Holocene water balance variations in Great Salt Lake, Utah: application
of GDGT indices and the ACE salinity proxy
Abstract
Great Salt Lake (UT) is a hypersaline terminal lake in the US Great
Basin, and the remnant of the late glacial Lake Bonneville. Holocene
hydroclimate variations cannot be interpreted from the shoreline record,
but instead can be investigated by proxies archived in the sediments.
GLAD1-GSL00-1B was cored in 2000 and recently dated by radiocarbon for
the Holocene section with the top 11 m representing ~7
ka to present. Sediment samples every 30 cm (~220 years)

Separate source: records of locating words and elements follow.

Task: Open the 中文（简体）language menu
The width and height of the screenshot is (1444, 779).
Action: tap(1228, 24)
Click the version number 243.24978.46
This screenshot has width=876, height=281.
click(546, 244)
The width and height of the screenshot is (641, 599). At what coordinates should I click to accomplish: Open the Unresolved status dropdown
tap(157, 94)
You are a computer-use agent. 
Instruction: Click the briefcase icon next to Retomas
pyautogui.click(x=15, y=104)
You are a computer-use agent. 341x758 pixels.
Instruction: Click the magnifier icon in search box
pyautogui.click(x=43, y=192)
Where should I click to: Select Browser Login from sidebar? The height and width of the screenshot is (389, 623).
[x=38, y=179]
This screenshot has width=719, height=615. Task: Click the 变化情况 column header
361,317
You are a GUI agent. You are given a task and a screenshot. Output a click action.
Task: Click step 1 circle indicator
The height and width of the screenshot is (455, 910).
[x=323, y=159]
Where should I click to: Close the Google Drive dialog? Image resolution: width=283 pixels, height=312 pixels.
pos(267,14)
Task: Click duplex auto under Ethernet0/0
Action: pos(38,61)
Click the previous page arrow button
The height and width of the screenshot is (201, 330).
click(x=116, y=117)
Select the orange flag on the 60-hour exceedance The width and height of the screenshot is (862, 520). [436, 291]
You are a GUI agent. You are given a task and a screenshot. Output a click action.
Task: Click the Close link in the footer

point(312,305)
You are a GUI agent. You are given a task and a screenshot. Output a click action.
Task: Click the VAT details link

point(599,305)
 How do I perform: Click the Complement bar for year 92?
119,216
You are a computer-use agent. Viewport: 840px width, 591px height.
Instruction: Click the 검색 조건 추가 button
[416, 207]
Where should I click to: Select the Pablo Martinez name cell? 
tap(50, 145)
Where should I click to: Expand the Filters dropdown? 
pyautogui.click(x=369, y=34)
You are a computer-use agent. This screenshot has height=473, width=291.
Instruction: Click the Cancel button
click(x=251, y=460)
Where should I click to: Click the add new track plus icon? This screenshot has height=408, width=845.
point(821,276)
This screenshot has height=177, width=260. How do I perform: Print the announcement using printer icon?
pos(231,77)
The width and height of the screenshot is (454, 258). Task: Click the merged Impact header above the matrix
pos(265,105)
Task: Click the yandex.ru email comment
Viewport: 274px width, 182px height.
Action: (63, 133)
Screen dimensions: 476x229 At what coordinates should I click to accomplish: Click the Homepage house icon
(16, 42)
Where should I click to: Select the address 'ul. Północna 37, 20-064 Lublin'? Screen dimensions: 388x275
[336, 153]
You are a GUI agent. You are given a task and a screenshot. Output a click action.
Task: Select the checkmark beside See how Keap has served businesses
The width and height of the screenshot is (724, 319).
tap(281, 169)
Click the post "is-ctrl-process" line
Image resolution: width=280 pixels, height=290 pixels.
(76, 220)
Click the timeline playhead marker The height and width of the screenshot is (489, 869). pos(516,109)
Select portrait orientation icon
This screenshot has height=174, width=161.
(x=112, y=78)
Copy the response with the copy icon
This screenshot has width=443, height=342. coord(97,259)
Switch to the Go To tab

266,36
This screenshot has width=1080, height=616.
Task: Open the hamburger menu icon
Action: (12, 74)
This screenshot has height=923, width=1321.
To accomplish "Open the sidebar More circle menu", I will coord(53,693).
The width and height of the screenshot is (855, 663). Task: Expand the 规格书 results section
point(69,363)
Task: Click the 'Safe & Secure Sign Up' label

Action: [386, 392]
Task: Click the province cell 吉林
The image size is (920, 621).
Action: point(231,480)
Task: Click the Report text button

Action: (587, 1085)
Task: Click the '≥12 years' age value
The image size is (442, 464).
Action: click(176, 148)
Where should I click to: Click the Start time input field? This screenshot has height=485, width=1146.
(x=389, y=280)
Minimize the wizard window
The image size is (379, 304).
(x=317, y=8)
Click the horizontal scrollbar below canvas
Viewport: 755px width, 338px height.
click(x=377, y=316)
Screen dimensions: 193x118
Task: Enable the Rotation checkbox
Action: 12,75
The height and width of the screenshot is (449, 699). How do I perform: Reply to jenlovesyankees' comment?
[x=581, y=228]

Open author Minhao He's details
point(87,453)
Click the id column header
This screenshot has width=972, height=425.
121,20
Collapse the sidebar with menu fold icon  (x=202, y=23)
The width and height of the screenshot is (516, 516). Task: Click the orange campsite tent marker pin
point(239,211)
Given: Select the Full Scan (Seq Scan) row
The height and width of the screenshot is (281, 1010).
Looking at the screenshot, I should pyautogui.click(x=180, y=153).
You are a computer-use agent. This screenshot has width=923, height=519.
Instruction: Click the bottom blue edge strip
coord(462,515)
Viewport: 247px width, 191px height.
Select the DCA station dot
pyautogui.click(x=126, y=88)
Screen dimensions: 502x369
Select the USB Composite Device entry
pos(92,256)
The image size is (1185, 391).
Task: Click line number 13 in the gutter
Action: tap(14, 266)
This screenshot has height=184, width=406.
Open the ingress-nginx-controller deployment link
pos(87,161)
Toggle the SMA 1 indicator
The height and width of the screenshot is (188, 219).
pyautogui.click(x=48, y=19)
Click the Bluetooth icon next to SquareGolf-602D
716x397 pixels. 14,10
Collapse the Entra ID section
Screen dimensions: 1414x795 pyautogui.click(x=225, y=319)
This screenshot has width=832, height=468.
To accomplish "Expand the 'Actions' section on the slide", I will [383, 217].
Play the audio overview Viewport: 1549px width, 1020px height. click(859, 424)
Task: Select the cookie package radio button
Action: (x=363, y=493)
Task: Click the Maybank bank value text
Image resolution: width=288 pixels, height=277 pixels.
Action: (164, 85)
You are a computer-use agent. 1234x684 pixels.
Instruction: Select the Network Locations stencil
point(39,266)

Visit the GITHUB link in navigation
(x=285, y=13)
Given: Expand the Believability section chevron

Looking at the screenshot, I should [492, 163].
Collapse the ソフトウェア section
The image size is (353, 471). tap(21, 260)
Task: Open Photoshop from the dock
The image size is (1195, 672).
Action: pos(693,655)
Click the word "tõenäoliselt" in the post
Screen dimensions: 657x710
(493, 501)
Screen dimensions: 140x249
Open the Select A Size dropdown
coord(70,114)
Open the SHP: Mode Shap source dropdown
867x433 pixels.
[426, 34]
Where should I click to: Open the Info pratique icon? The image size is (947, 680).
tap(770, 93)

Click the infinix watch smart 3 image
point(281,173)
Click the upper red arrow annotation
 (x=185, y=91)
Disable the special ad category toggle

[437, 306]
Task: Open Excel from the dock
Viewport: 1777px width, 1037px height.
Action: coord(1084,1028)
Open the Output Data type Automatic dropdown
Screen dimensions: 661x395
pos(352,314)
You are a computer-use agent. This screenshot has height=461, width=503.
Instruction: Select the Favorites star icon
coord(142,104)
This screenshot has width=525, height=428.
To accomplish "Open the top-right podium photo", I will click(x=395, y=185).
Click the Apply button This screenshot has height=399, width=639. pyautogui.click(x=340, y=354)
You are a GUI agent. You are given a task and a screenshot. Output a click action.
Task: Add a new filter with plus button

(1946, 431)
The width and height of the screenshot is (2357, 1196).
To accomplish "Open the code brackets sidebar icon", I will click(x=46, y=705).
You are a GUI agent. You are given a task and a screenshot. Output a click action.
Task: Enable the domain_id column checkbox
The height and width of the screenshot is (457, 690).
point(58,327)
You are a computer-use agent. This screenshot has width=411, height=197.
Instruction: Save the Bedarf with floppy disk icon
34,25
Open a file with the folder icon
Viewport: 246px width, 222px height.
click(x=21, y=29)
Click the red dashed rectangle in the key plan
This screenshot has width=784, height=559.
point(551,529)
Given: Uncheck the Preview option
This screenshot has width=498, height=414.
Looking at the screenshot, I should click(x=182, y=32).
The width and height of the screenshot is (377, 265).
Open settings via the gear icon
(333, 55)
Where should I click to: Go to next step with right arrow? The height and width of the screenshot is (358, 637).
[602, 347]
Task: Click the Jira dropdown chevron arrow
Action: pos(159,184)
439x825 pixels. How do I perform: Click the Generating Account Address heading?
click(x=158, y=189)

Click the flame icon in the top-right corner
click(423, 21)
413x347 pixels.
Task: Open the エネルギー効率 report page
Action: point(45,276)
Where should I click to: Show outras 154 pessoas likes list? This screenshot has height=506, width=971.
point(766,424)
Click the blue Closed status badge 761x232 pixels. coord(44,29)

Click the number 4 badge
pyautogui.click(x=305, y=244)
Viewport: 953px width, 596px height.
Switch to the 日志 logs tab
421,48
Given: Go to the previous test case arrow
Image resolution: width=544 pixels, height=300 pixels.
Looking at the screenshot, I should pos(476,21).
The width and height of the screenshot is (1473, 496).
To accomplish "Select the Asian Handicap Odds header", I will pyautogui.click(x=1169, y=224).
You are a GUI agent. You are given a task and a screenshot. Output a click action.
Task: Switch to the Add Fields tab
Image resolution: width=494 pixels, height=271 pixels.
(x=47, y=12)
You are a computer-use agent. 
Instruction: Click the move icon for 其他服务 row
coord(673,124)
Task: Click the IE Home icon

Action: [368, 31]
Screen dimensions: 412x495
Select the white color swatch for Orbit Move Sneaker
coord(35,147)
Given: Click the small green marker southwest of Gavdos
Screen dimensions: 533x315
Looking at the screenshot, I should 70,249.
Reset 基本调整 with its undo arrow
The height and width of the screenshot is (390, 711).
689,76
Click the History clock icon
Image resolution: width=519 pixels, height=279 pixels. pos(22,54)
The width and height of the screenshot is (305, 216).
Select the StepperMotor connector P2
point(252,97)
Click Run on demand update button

were studied for the full suite of microbial membrane lipids, including
those responsive to temperature and salinity. The ACE index detects the
increase in lipids of halophilic archaea, relative to generalists, as
salinity increases. We find Holocene ACE values ranged from 81-98, which
suggests persistent hypersalinity with <50 g/L variability
across 7.2 kyr. The temperature proxy,
MBTʹ5Me, yields values similar to
modern mean annual air temperature for months above freezing (MAF =
15.7°C) over the last 5.5 kyr. Several GDGT metrics show a step shift at
5.5 ka before which temperature estimates are unreliable due to the
shift in lake ecology and likely shallow depth. The step change in lake
conditions at 5.5 ka and additional variations within the late Holocene
are compared to regional climate records. We find evidence for a dry
mid-Holocene in GSL, corroborating other records.